Мне были тягостны такие переживания. Будто два человека боролись во мне. Один, любящий и добрый, радовался, что Варя оживилась и повеселела, а другой кто-то ревновал и оскорблялся.
Но и Варя что-то заметила в своем сердце и чего-то испугалась. Как-то раз сговорились мы втроем на остров по морошку. Я, изобретаючи олифу, позамешкался. И Варя отказалась:
— Я без мужа ездить неповадна.
Как дом отеческий, я шкуну обновил и учинил. И, отделав дела, как с домом отеческим, простился. Николай остался жить в Соломбале.

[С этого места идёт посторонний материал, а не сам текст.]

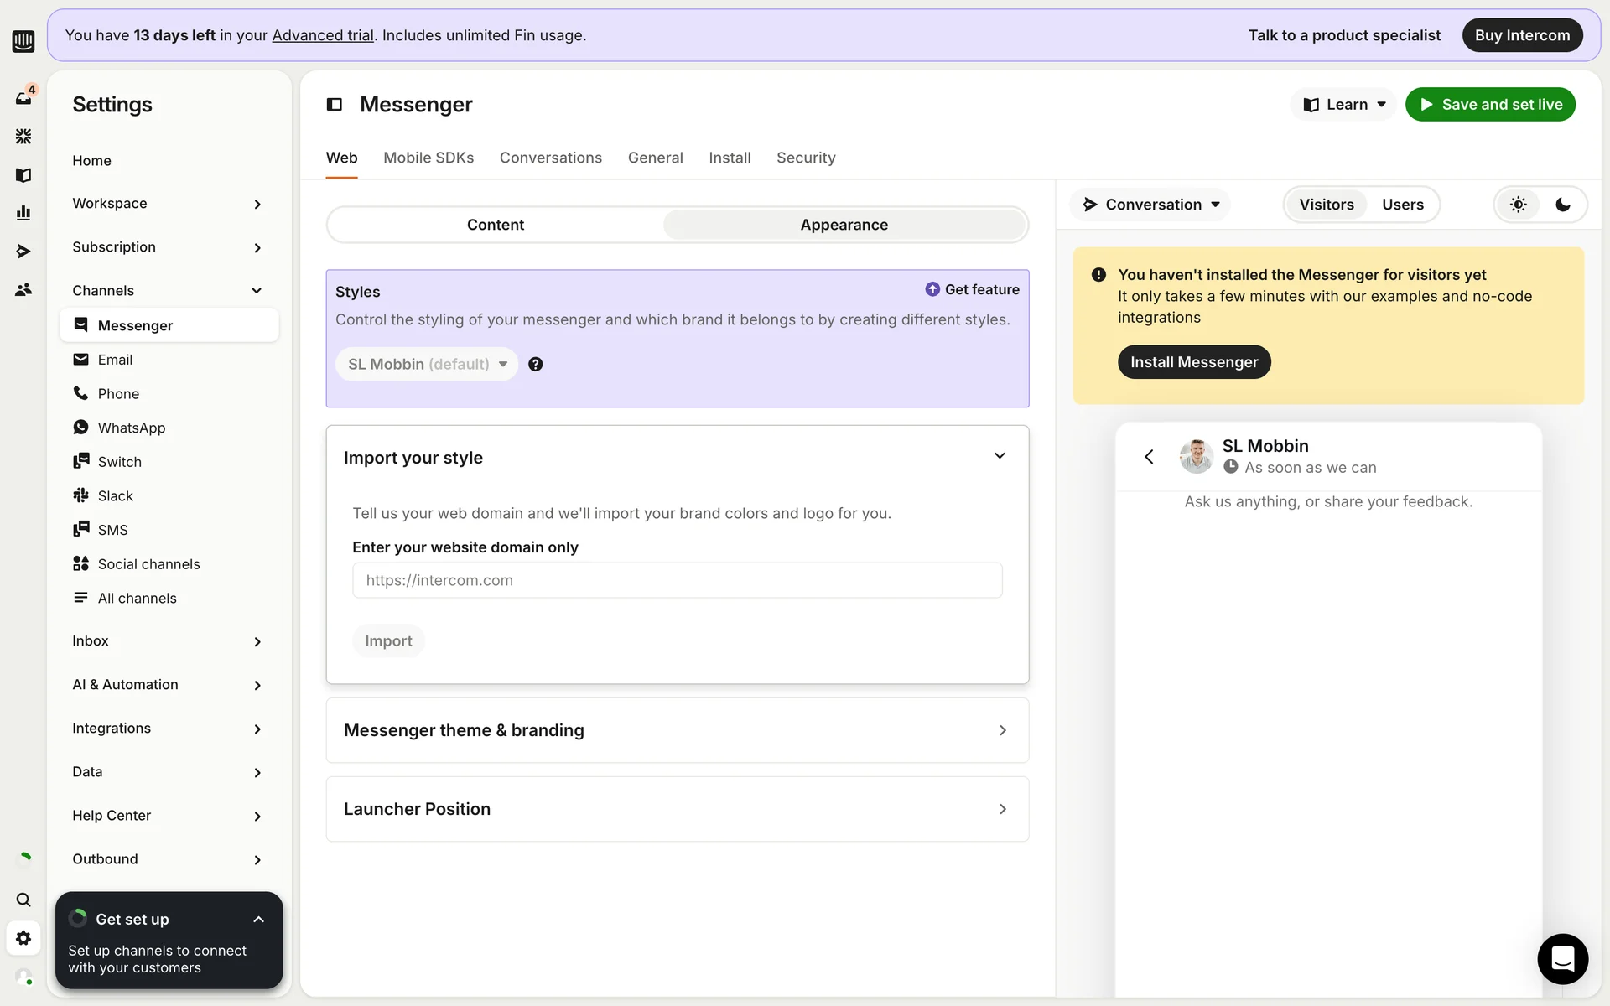The image size is (1610, 1006).
Task: Select Users preview audience
Action: pos(1402,205)

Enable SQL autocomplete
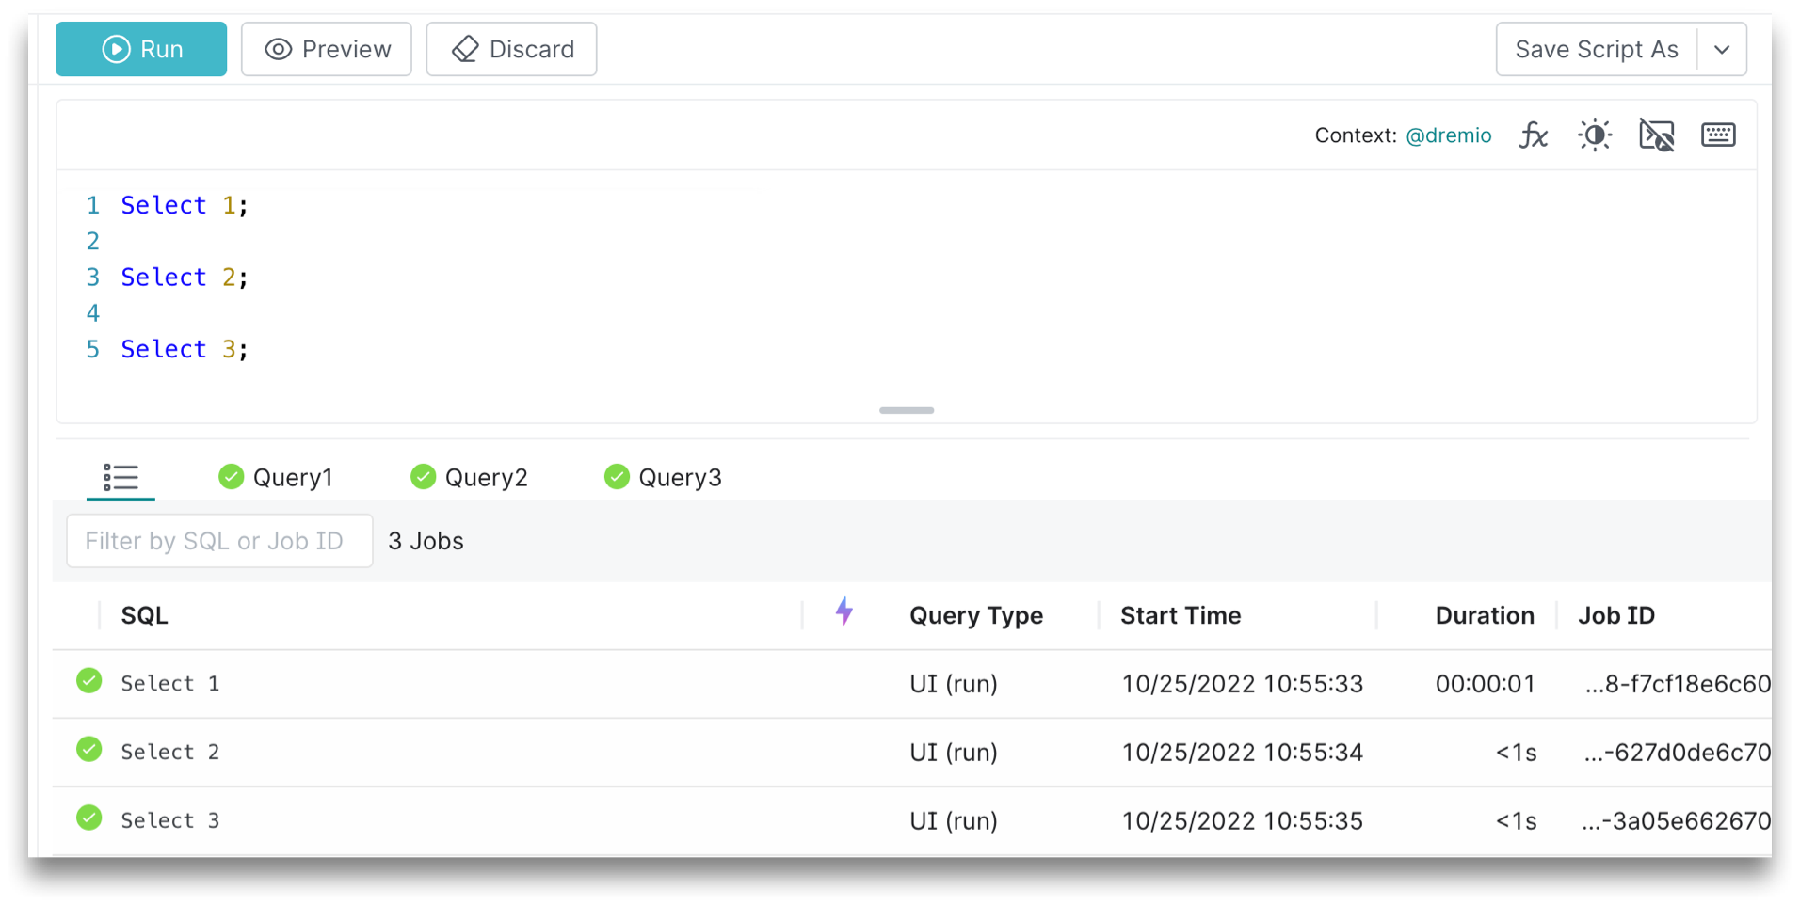(1656, 135)
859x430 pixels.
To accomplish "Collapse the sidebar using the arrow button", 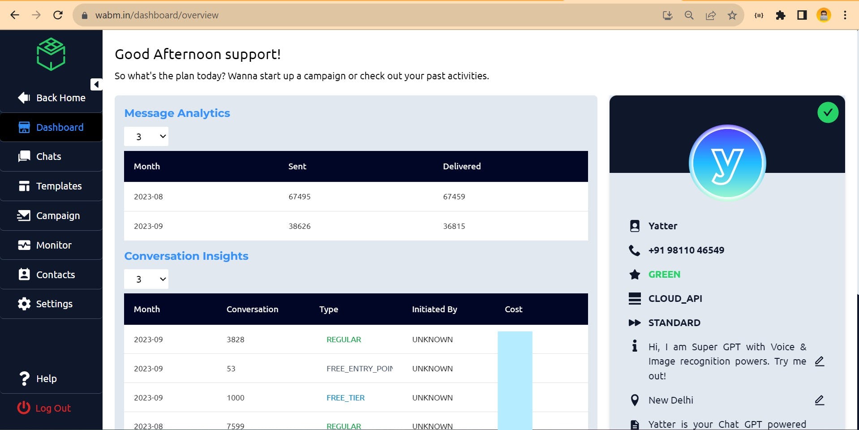I will pyautogui.click(x=96, y=84).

Потянулась ненастная осень. Залетали белые мухи. Варя дрогнула и с лица сменилась. Он гостил у меня два дня. Варя не сказала с ним двух слов. По отъезде в глазах ее установилась смертная тоска. Молчит, склоняясь над шитьем. За оконцем неустанно-неуклонно падает снег…
Что же делает Егор в присутствии плачевной супруги?
Вознамерился презрение показывать и безотрадно в том преуспевал. Оледенело сердце, и страшная была зима душевная.
Думали, конца зиме-то не дождаться… Однажды Варя мне сказала:
— Егор Васильевич, Коля мне пишет. Письма все в красненьком столике.